LOBBY DIPLOMÁTICO

Reproducimos la columna de José Francisco García, Coordinador de Políticas Públicas de LyD, publicada en VOCES.

En los últimos días se ha generado controversia respecto de la implementación de la ley que regula el lobby (ley Nº 20.730). Los primeros fuegos vinieron desde Cancillería: el que los embajadores fueran sujetos pasivos de lobby y, por ende, debiesen dejar constancia de las acciones de lobby y las gestiones de interés particular, era algo grave al lesionarse severamente la seguridad nacional. Aprovechando el pánico anterior, un grupo de parlamentarios intentó a última hora postergar la implementación de la ley en el Congreso Nacional debido a su supuesta complejidad. El gobierno, en particular el Ministerio Secretaría General de la Presidencia, enfrentó este debate con pobreza intelectual franciscana; sin muchas respuestas iniciales intentó posteriormente“salir jugando” haciendo anuncios de modificaciones a la ley aprobada hace tan sólo unos meses, calificándola de insuficiente.

¿Por qué se produjo ahora la escandalera? Por una razón técnica: el artículo 2º transitorio estableció distintas reglas de entrada en vigencia de la nueva normativa. Pensada como técnica para ayudar a la mejor implementación de la ley a los diversos sujetos pasivos –órganos públicos que pueden ser objeto de lobby–, y debido a la necesidad de dictar reglamentos que desarrollaran el texto legal, parece no haber sido aprovechado dicho tiempo con inteligencia.

Lo curioso no es sólo que en Cancillería se hayan dado cuenta de manera tardía de esta situación, es que tampoco se entiende su argumento: si bien es correcto que el artículo 3º incorpora entre los sujetos pasivos a los embajadores, se establece expresamente en los últimos dos incisos (párrafos) del artículo 8º que se deben excluir de los registros de agenda pública –el principal instrumento de transparencia de la ley–  aquellas reuniones, audiencia y viajes cuando su publicidad afecte los intereses generales de la Nación o la seguridad nacional. En estos casos, sólo se deberá informar anualmente, de manera reservada, de manera directa al Contralor.

En suma, cuando esté en juego alguna dimensión de interés público, la ley establece los mecanismos de resguardo, el que también encontramos en otros textos legales, por ejemplo, la estrechamente emparentada Ley de Transparencia.

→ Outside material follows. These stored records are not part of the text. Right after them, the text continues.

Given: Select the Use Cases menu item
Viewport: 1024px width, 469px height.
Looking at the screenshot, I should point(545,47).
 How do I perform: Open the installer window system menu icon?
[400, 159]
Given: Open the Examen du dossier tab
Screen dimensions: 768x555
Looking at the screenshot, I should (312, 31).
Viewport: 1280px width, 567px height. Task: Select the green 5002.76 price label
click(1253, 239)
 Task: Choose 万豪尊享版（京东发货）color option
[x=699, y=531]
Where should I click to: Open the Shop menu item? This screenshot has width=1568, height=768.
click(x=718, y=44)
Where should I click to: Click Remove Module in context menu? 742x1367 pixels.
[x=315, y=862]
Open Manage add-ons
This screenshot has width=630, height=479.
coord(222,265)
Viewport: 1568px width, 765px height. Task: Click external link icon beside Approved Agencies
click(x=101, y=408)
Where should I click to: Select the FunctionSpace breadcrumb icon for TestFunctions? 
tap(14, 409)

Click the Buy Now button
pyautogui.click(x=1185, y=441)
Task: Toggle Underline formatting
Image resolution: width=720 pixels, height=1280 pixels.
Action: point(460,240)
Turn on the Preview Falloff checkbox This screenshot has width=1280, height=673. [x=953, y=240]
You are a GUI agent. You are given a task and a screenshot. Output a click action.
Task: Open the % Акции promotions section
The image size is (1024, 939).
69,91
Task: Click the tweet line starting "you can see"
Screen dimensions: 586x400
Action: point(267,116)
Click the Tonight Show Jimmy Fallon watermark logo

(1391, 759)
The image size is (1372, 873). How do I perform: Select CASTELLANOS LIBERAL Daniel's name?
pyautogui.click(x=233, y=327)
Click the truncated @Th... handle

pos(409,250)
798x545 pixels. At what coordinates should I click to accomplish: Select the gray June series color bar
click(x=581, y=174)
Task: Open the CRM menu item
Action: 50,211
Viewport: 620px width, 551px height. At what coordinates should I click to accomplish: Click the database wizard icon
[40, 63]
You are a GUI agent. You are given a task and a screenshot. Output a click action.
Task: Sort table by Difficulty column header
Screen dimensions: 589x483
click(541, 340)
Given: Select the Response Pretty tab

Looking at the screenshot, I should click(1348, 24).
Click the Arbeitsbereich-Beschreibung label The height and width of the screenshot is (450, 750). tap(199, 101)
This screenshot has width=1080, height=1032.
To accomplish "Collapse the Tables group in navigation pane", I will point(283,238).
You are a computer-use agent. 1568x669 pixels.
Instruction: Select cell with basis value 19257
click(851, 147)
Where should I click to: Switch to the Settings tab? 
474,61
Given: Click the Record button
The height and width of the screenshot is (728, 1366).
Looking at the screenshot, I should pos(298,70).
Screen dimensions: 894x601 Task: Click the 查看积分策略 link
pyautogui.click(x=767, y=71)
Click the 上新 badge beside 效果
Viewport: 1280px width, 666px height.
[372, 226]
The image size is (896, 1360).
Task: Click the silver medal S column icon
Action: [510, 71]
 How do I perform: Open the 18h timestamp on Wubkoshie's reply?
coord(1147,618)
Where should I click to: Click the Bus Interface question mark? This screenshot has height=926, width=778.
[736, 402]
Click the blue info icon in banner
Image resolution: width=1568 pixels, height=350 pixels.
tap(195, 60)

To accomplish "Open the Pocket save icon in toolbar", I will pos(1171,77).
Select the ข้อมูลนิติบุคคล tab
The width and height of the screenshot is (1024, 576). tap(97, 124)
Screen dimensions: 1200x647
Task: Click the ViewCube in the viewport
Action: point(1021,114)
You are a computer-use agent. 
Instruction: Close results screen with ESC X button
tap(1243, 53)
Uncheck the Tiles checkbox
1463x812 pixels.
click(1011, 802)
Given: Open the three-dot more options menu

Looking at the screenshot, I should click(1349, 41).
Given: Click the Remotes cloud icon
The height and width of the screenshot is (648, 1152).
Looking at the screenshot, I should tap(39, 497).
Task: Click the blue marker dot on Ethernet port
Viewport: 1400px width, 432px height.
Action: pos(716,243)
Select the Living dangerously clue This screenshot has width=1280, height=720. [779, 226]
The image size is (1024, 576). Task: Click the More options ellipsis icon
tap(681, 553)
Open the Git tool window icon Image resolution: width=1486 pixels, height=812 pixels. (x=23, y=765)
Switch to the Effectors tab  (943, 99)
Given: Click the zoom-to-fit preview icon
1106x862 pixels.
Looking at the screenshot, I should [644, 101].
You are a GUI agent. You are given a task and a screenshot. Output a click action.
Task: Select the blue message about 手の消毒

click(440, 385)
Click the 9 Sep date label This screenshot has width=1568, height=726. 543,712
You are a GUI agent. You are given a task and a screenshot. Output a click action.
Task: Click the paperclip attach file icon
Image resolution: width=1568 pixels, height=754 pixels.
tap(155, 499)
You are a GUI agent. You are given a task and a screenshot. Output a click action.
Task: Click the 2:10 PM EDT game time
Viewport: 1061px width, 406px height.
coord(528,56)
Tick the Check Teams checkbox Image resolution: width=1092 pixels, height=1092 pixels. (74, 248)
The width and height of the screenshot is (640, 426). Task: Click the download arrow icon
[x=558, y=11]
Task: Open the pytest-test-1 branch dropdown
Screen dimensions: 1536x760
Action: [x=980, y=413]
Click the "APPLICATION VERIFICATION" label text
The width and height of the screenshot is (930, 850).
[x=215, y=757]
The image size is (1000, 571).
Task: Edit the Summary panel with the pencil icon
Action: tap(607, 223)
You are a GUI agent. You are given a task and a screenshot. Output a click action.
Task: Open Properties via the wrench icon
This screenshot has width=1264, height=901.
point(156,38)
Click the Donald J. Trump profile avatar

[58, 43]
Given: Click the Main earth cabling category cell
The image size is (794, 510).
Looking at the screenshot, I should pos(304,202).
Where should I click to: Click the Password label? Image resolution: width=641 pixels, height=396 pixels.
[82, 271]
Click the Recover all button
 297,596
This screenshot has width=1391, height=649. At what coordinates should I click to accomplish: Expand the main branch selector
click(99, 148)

Así, el argumento de Cancillería –amparado en la presunción de política de Estado– difícilmente se entiende: las acciones de lobby y las gestiones de interés particular precisamente se caracterizan por involucrar la búsqueda de decisiones públicas –o el que no se adopten– desde el interés particular. ¿Por qué una reunión del embajador chileno ante los Estados Unidos en Washington con una empresa o conglomerado local que, por ejemplo, busca adjudicarse algún contrato o promover la necesidad de tal o cual regulación, debiese estar excluida del registro público?

Este pequeño circo de los últimos días –que obligó a poner sensatez al debate a destacados personeros que en el pasado se la jugaron por aprobar esta legislación, como José Antonio Viera-Gallo y Cristián Larroulet, quien finalmente lo logró, torpedeó innecesariamente de cara a la ciudadanía, el objetivo central de la nueva legislación: aumentar los estándares de transparencia en las decisiones pública, preservando la integridad de éstas. Se trata, por lo demás, de un gran paso que ha dado Chile: existen poco más de una decena de países que han adoptado una regulación expresa en esta materia.